The paramilitary force will now use explosive trace detectors (ETDs) and visual profiling techniques for checking people with disabilities at the airports.

NEW DELHI: Passengers with disability will no longer have to remove their prosthetic limbs for X-ray screening at airports. The Central Industrial Security Force (CISF), which has often been criticised for being insensitive towards people with disabilities (PWD), has decided to do away with the ‘humiliating’ practice across airports in the country. The CISF has also decided not to screen wheelchairs through X-ray as it causes inconvenience.

The paramilitary force will now use explosive trace detectors (ETDs) and visual profiling techniques for checking PWDs at the airports.  An ETD is a hi-technology machine which sniffs explosive particles or traces present in a device and gives an alert.

However, under “rare circumstances and due to compelling reasons”, differently-abled people may be asked to remove their prosthetic limbs and they may be lifted from their wheelchairs to put those wheelchairs in an X-ray scanner for security screening.
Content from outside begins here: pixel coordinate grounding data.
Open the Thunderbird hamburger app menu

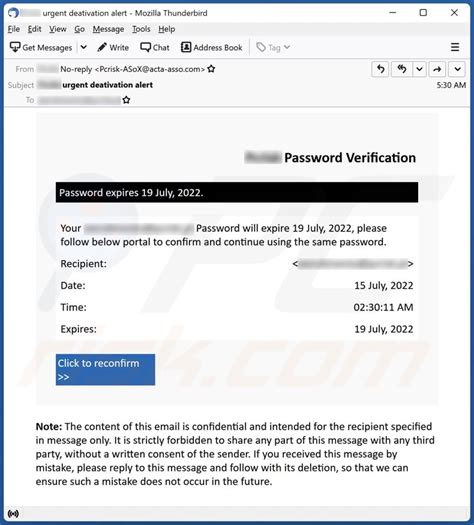coord(455,47)
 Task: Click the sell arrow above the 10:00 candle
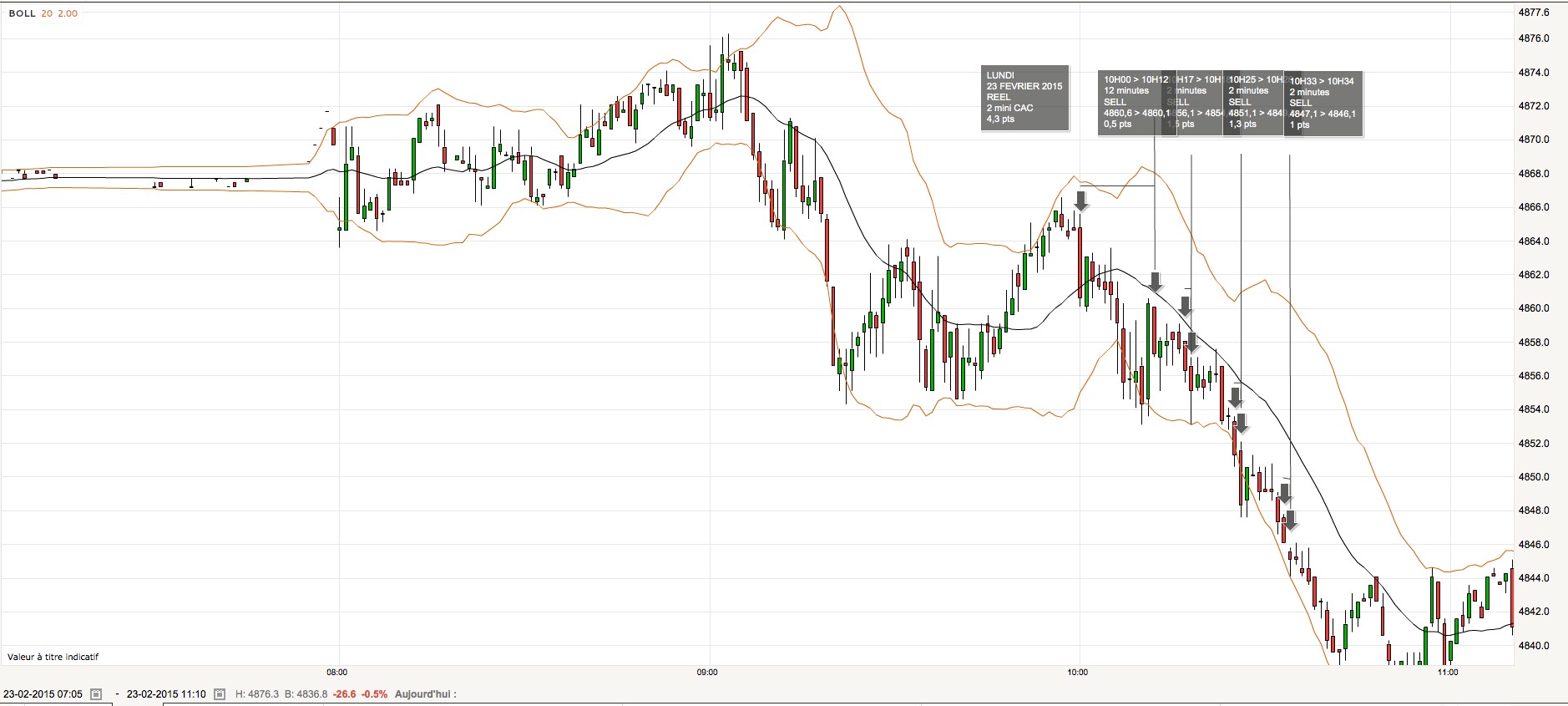[x=1080, y=201]

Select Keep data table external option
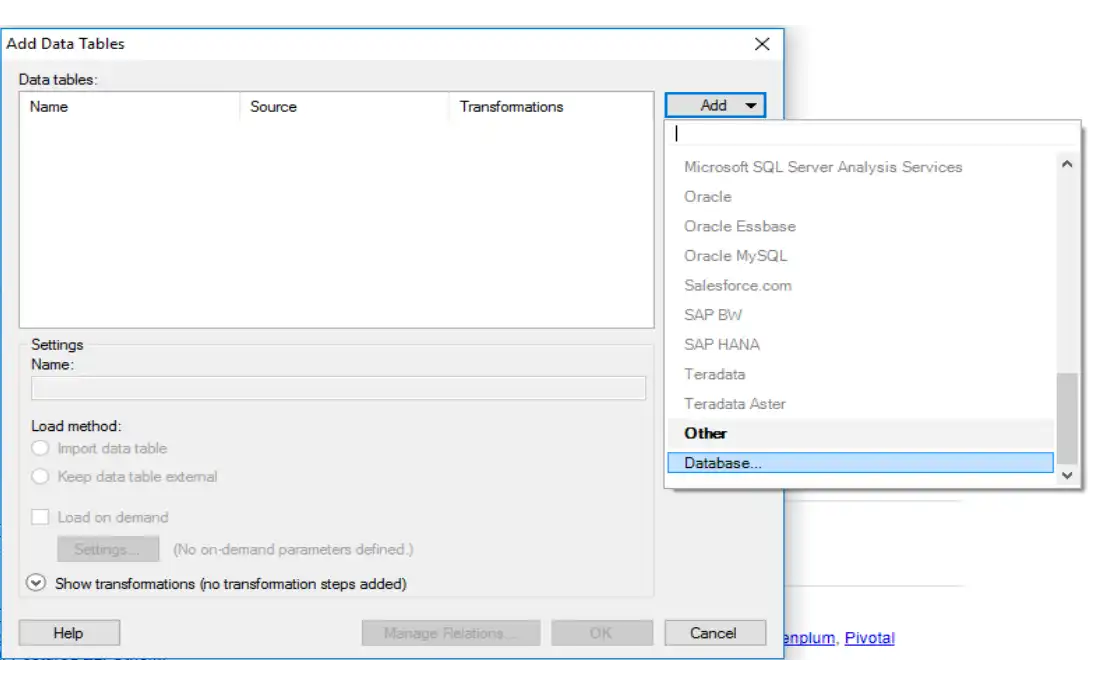[x=41, y=477]
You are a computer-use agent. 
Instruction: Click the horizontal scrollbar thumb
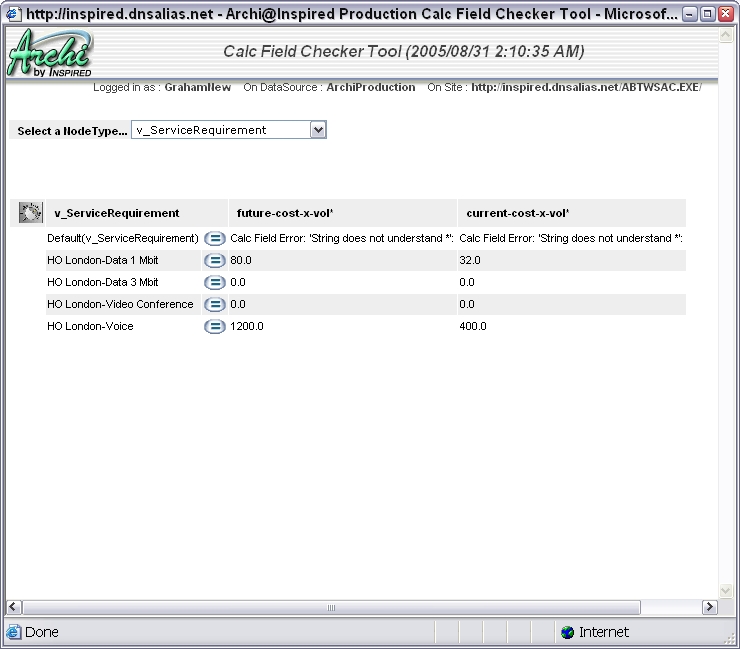point(330,607)
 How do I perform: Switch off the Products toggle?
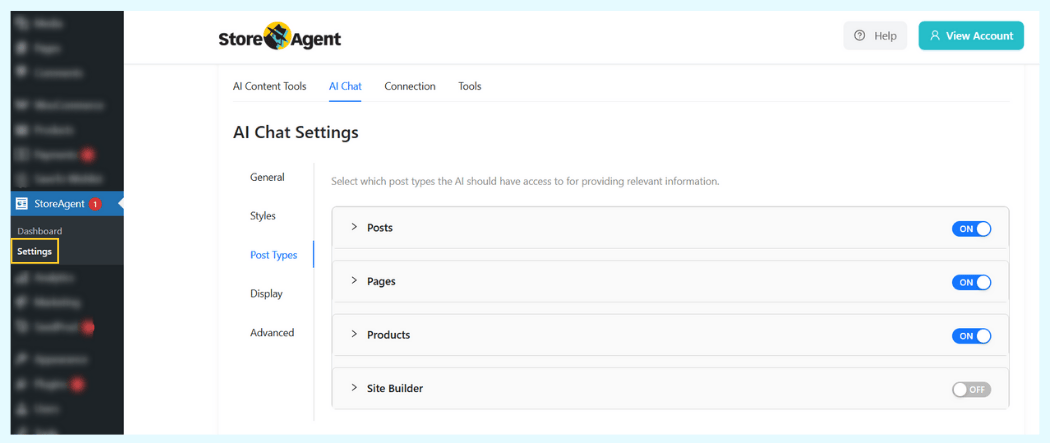pos(971,336)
Sources said that those instances would now have to be documented by the CISF, the paramilitary force which secures the country’s 59 civilian airports, to remove any scope of unnecessary harassment of the differently-abled.

The decision was taken by a special committee comprising senior officers of the civil aviation ministry, CISF, the aviation security regulator Bureau of Civil Aviation Security (BCAS) and other stakeholders.
Earlier, CISF undertook a massive training to train its personnel in sensitively handling PWDs.  Singh added, “The aim is to ensure that such passengers do not face any humiliation or uneasiness when they travel through Indian airports.” 

Singh added that the practice of  asking passengers to take off their prosthetics before boarding a flight and displacing those on wheelchair, so that it can be put in a scanner, will only be resorted to only in “rarest of rare cases where there is some suspicion.” The paramilitary force would now conduct a country-wide survey to find out how many such passengers travel by air each day, said sources.